_Aim:_
Reproduce all of the data below verbatim, leaving out the pictures.

_Dataset rows:_
_ _ _ _ _

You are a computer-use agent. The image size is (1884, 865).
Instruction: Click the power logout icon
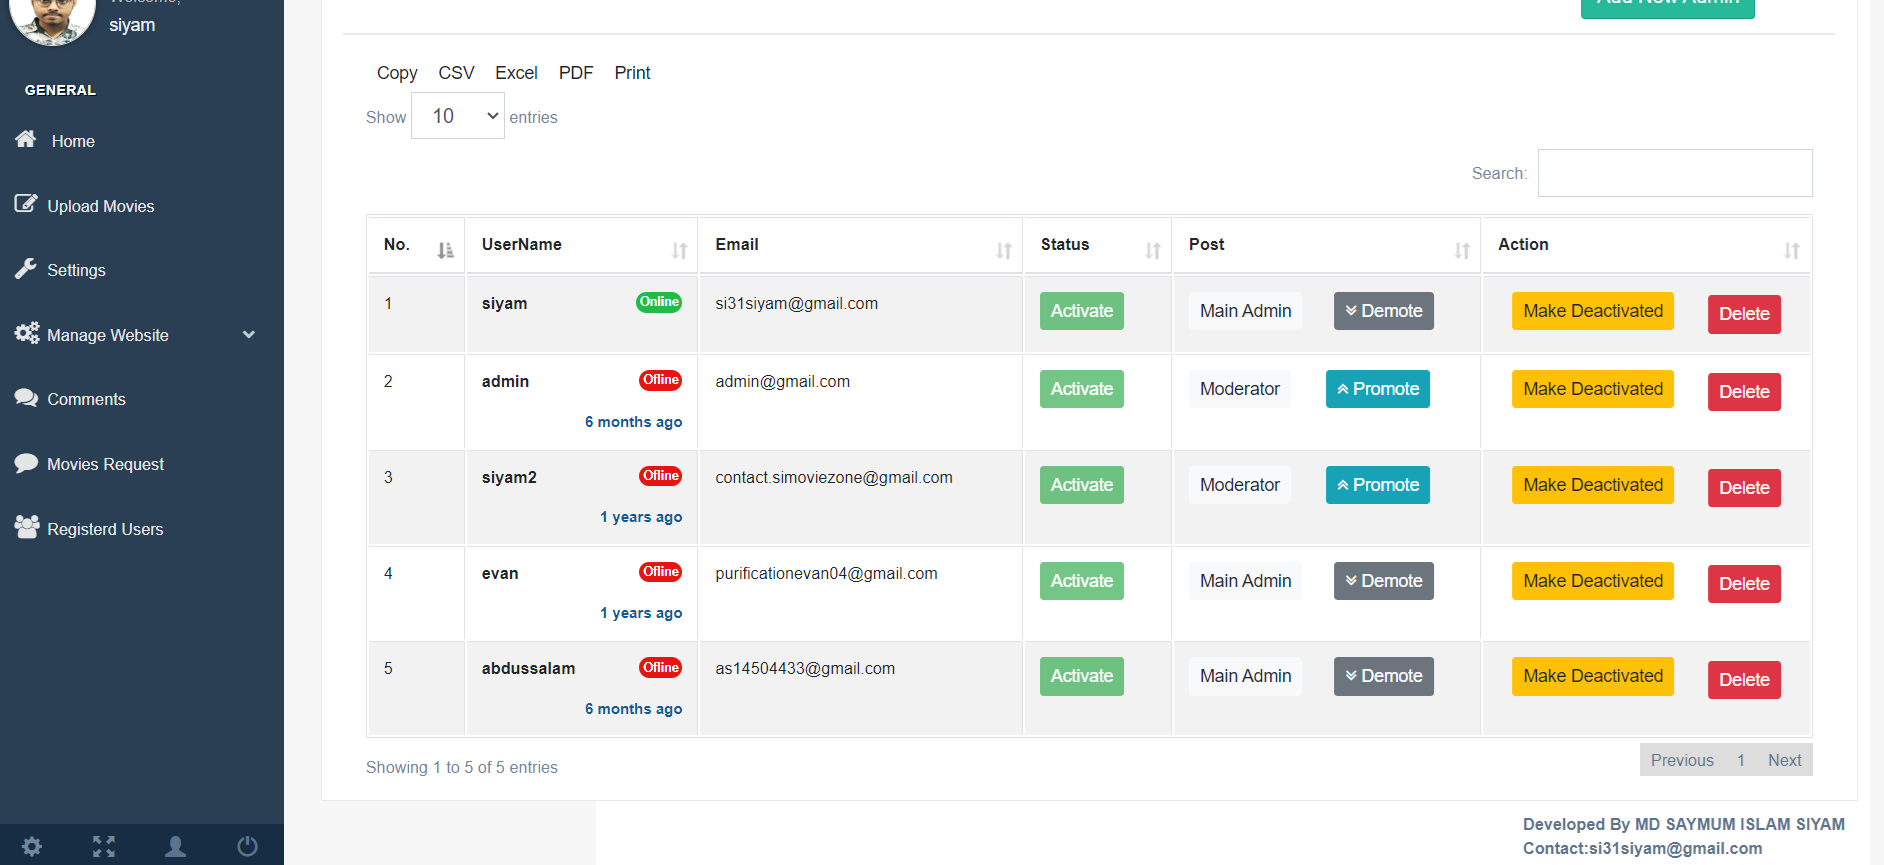(247, 847)
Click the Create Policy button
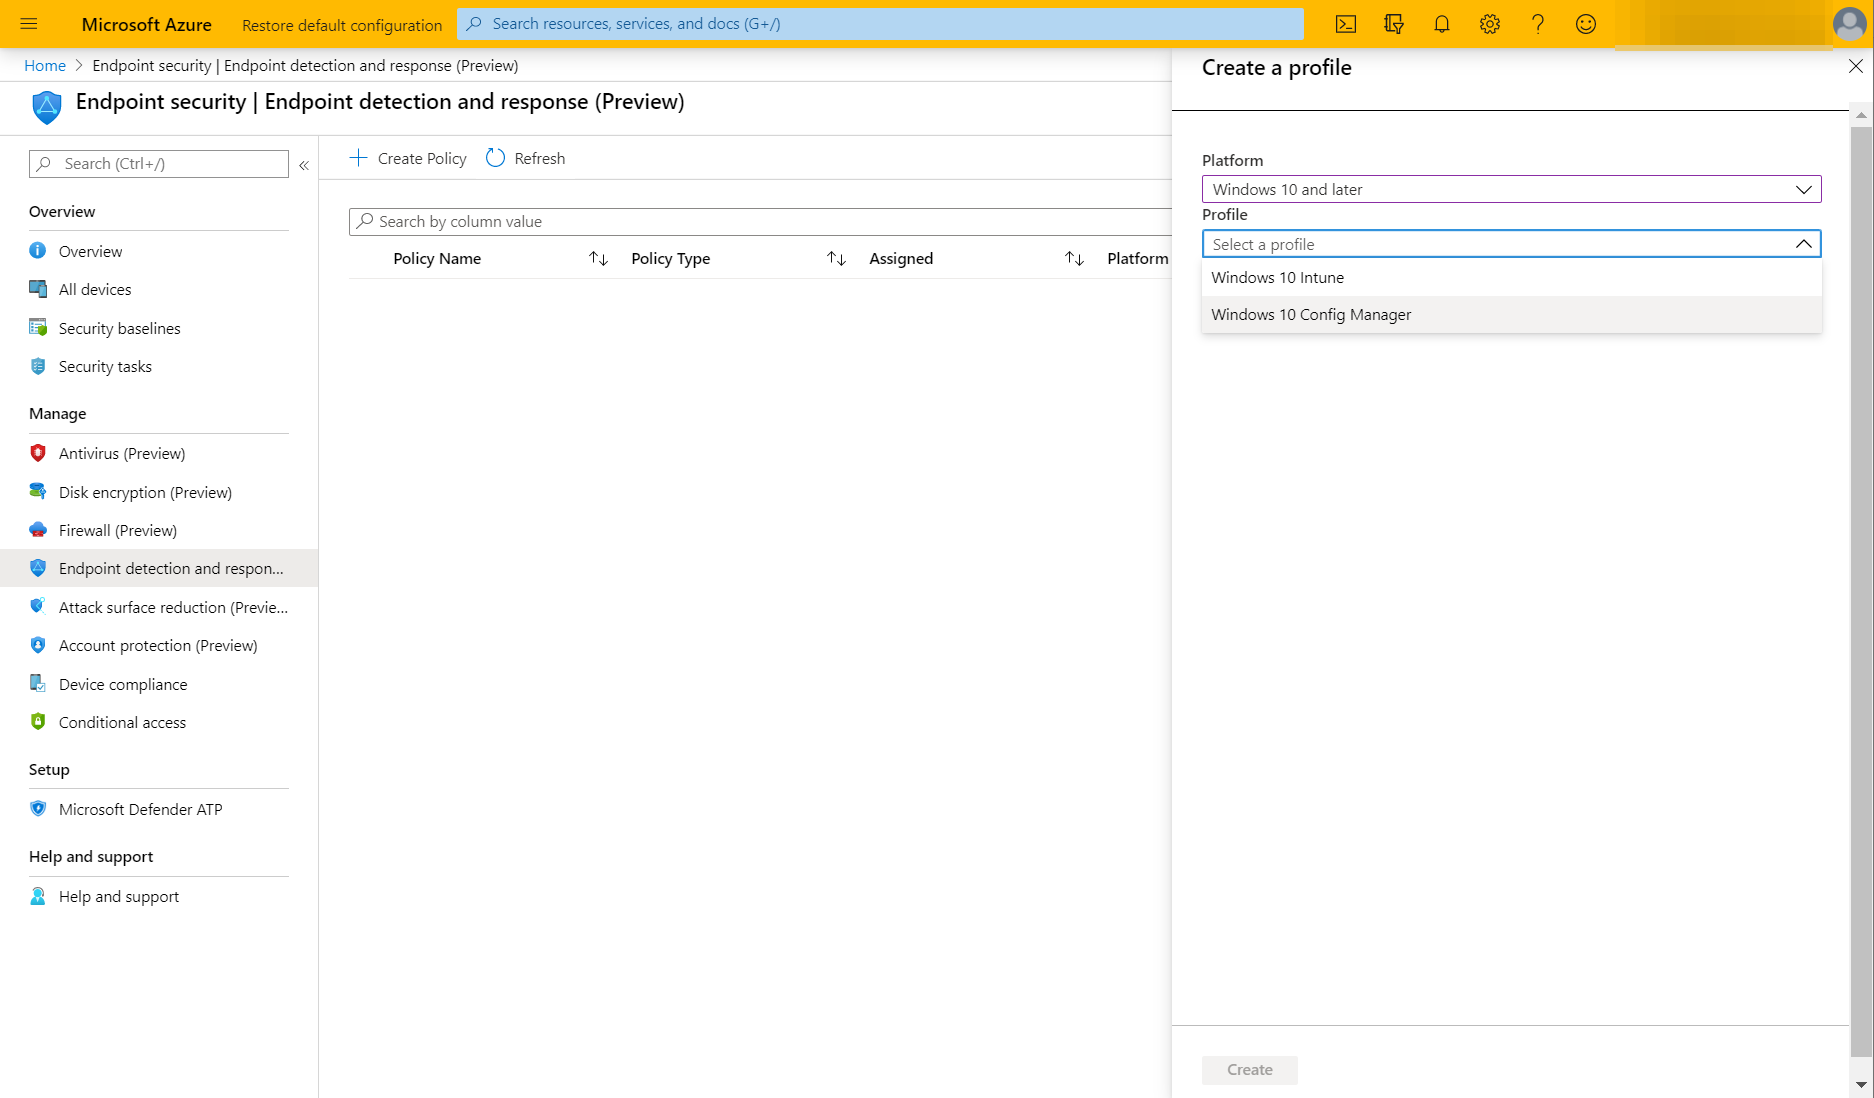Viewport: 1874px width, 1098px height. (408, 158)
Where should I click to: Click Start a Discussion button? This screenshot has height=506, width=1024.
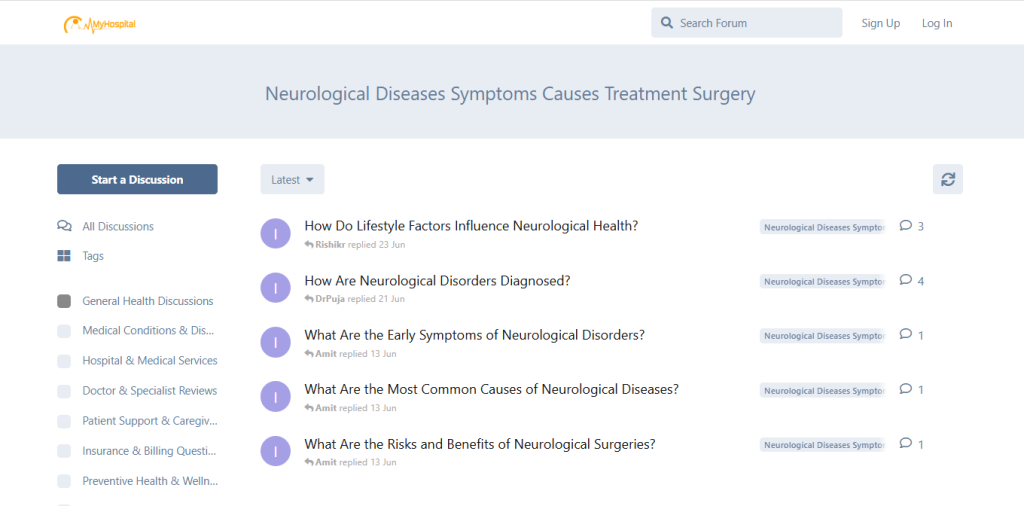pos(137,180)
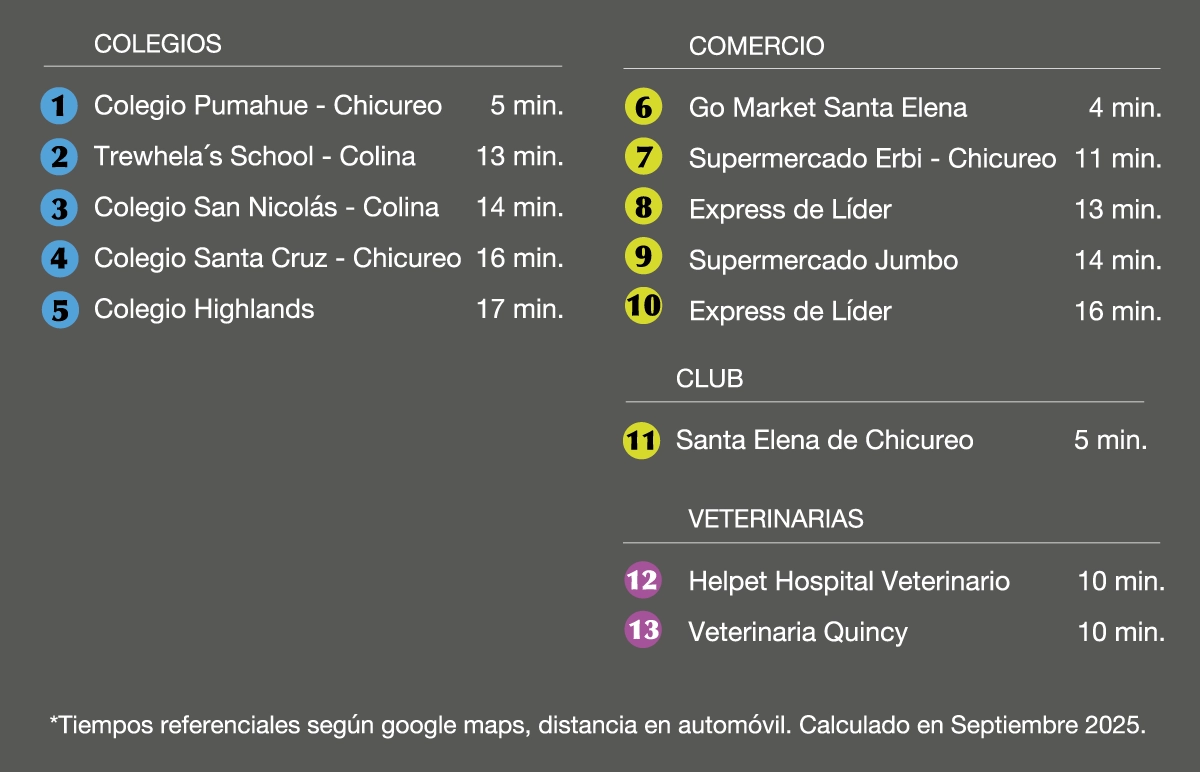Click the COMERCIO section heading

tap(756, 46)
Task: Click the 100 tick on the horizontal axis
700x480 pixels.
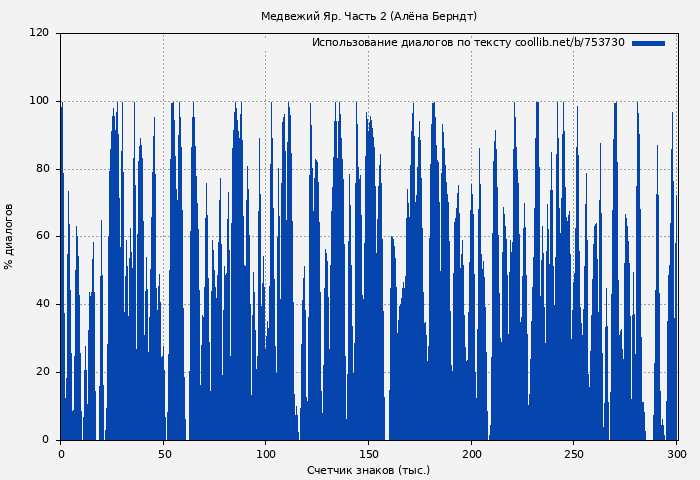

_ _ _ _ _

_Task answer:_
You are a computer-use agent. The image size is (1884, 865).
Instruction: Click the power logout icon
(247, 847)
Click the Create Policy button
Viewport: 1874px width, 1098px height. (408, 158)
Where should I click to: Click Start a Discussion button? This screenshot has height=506, width=1024.
pos(137,180)
Click the COMERCIO section heading

tap(756, 46)
Task: Click the 100 tick on the horizontal axis
700x480 pixels.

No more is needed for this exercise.